Page extract
1. This is a reference by the learned Additional Sessions Judge of Bahraich in a cage under Section 133, Criminal P. C. The recommendation is that the order of Sari Farhat Ali, Sub-Divisional Magistrate of Nanpara dated 16-4-1950 be set aside and the matter be dealt with according to law.

2. The facts are not in dispute. The learned Magistrate's predecessor, Shri J. N. Pradhan passed a preliminary order on 18-1-1950, on the complaint of Ram Cherey alias Ram Charan calling upon Baba Ram Priya DAS, opposite-party, to remove certain obstructions which, according to the evidence before the learned Magistrate, appeared to encroach upon a public pathway in village Rupaidith. He was given, in pursuance of the provisions of Clause (1) of Section 133, Criminal P. C., the option to appear before the Court on 27-1-1950, and to make a motion for setting aside or modifying the order, if he thought fit. On the date fixed, however, the notice was not returned to the Court after service and the case was adjourned to 8-2-1950. On that date service was held to be insufficient. The case was postponed to 20-2-1950, and the learned Magistrate gave elaborate directions in accordance with Section 134 (2) of the Code to the effect that if Ram Priya Das was not at his house and personal service could not be effected on him notice should be given by beat of drum and a copy thereof should be stuck on the gate of the premises of Baba Ram Priya Das and also at the place where the offending encroachments were made. The order was carried out in due course and the information contained in the notice was also conveyed to one Prabhu Das who was found on the premises and was a chela, of Baba Ram Priya Das. Notwithstanding all this, no one appeared on 20-2-1950, to show cause on behalf of the opposite party. Shri Pradhan, therefore, made the order absolute and gave a warning that if the unlawful encroachments were not removed by 1-3-1950, Baba Ram Priya Das would render himself liable to prosecution under Section 188, Penal Code. On 27-2-1950, the opposite party presented himself in Court and filed objections against the final orders. He alleged that he was not personally served with notice, that Ram Cherey was aware that he was living in Ajudhia, that he had no knowledge of the proceedings till 26-2-1950, that he had not made the alleged encroachments, that the laud belonged to the temple and that if it be established that the constructions complained of constituted obstructions to any public pathway the responsibility therefor rested on some other persons.

Collected data
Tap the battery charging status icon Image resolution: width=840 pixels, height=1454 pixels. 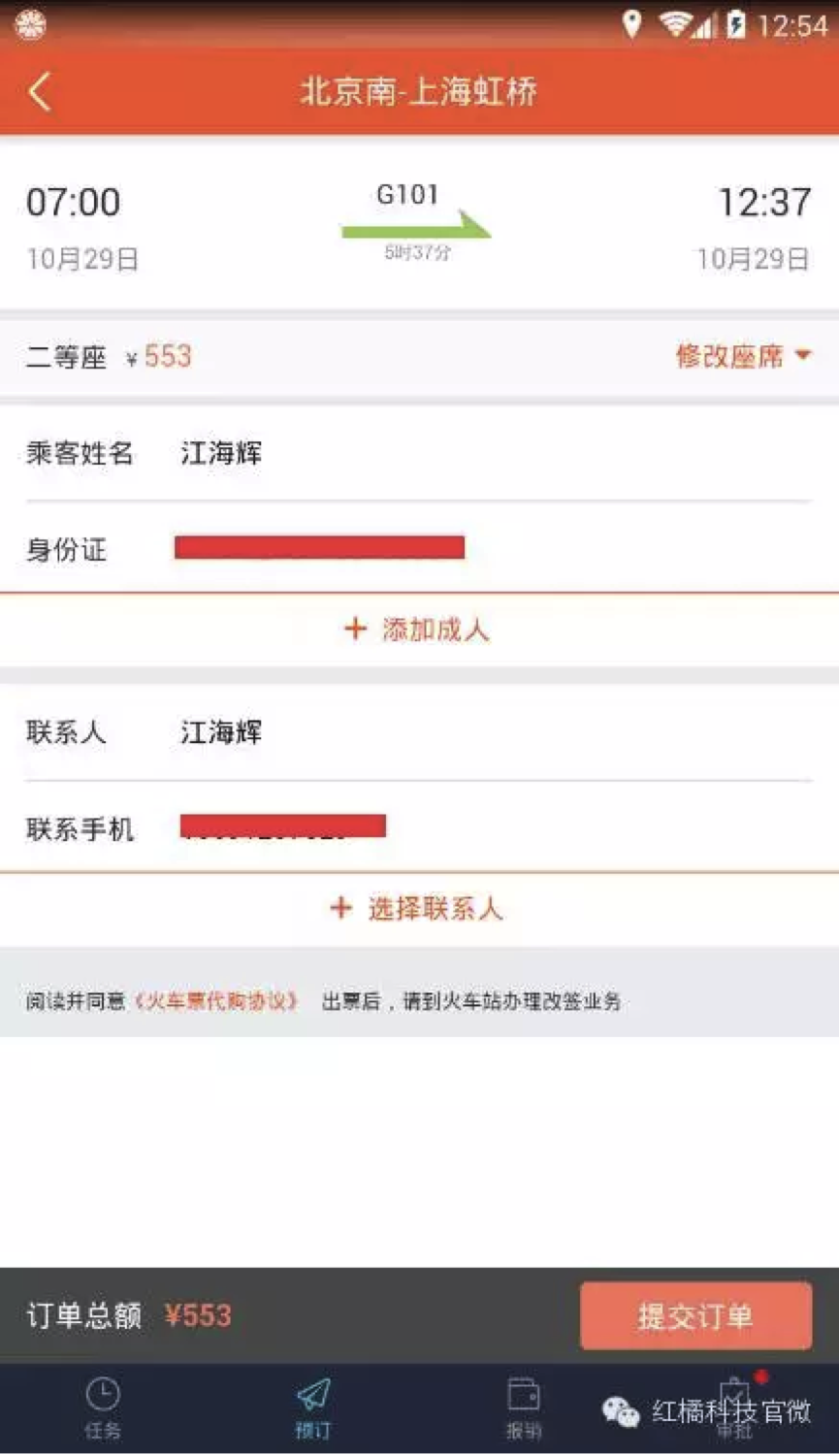pyautogui.click(x=736, y=23)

Required work
In the court reference text, who received the notice's information on the premises of Baba Ram Priya Das?

Result of this exercise
Prabhu Das, a chela of Baba Ram Priya Das.